According to the WHO's definition of obesity for the Asia-Pacific region,[8] 551 Patients were segregated into four groups by BMI: underweight <18.5 kg/m2 (Group1); normal weight 18.5–23.9 kg/m2 (Group 2); overweight 24–27.9 kg/m2 (Group 3); obese ≥28 kg/m2 (Group 4).

BMI was calculated according to a standardized definition as weight in kilograms divided by height in meters squared. BMI was recorded the day before the surgery.

Data collection included standard demographic information (age, gender, height, and weight), American Society of Anesthesiologists (ASA) score, prior abdominal surgery, diabetes, conversion, operation duration, blood loss, transfusion (Hemoglobin < 7 g/dl as the indication), type of disease, type of resection, pathology, complications (those that occurred at any time during the postoperative hospital stay), postoperative length of stay (LOS), and severity of complication which were categorized according to the Clavien-Dindo classification system.[9] In the analysis, grades 1 and 2 were considered as minor complications, whereas grades 3–5 were considered as major complications. And only the highest ranked complication was chosen for the final analysis.

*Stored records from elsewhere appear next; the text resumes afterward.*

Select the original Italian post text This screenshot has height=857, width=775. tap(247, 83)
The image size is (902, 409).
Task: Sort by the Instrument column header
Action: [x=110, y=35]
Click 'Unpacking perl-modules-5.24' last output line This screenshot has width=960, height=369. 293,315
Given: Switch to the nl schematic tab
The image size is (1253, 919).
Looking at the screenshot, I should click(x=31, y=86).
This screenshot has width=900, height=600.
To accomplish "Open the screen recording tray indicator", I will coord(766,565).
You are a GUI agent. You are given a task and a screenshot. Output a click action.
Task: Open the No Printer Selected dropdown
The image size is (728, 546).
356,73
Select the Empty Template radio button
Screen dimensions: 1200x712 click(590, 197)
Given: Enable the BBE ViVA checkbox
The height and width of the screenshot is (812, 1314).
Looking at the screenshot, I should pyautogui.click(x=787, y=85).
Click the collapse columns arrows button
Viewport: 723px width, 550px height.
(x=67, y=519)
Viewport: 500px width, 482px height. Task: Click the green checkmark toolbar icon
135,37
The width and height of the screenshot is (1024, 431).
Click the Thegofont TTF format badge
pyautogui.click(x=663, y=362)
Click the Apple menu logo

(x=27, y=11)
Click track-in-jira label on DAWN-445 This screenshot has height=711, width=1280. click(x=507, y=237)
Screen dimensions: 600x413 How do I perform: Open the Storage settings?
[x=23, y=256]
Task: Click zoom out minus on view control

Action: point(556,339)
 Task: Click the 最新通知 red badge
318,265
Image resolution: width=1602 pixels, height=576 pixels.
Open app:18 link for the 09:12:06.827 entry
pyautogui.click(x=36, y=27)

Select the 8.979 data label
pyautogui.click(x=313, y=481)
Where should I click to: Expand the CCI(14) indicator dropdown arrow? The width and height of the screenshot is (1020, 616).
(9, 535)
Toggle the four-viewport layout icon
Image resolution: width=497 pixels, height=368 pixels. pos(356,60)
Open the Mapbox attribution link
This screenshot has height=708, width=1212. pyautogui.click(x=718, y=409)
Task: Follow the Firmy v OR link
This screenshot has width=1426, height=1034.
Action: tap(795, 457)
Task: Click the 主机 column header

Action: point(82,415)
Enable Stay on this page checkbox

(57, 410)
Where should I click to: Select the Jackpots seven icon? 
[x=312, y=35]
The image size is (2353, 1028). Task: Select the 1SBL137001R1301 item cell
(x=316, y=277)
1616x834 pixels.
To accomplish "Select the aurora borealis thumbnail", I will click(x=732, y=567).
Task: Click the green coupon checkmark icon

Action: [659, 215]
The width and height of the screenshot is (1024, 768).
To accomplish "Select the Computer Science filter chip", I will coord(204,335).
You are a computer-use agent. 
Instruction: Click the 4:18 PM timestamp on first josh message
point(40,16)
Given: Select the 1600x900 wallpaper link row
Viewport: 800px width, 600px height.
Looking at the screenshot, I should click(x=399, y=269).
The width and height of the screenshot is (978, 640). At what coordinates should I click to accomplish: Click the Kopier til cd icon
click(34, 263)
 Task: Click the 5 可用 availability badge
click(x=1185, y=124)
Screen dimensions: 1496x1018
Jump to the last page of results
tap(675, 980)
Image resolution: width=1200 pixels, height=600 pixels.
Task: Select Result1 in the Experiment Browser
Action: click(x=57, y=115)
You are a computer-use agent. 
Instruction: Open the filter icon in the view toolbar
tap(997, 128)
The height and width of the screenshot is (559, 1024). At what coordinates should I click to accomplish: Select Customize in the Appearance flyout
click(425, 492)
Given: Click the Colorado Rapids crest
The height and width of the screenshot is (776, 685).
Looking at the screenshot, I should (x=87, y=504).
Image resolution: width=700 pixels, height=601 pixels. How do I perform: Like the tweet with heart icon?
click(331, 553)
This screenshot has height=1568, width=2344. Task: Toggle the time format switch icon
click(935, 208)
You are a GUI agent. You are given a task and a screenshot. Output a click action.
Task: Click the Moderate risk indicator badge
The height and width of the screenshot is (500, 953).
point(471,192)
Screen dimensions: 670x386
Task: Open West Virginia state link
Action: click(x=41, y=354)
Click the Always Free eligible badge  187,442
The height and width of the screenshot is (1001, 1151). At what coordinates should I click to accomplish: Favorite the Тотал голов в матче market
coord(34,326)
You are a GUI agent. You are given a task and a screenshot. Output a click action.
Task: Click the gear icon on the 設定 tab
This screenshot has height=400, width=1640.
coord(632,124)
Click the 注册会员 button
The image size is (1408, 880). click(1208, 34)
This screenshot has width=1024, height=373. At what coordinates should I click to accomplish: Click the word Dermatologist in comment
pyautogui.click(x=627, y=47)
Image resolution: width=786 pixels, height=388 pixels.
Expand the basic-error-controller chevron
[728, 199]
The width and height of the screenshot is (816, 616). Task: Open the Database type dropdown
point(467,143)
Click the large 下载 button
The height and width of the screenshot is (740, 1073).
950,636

Liver resection cases were categorized according to Couinaud's classification as follows:[10] (1) Left hepatectomy for resection of segments II–IV; (2) Right hemihepatectomy for resection of segments V–VIII; (3) Left lateral hepatectomy for resection of segments II and III; (4) Segmentectomy for resection of a single segment; (5) Local hepatectomy for resection of less than a single segment. (6) Caudate for resection of segment I.

Surgical Procedure

The indication of laparoscopic treatment for liver disease was made during a multidisciplinary conference, which included hepatobiliary surgeons, radiologists, as well as patient's preference.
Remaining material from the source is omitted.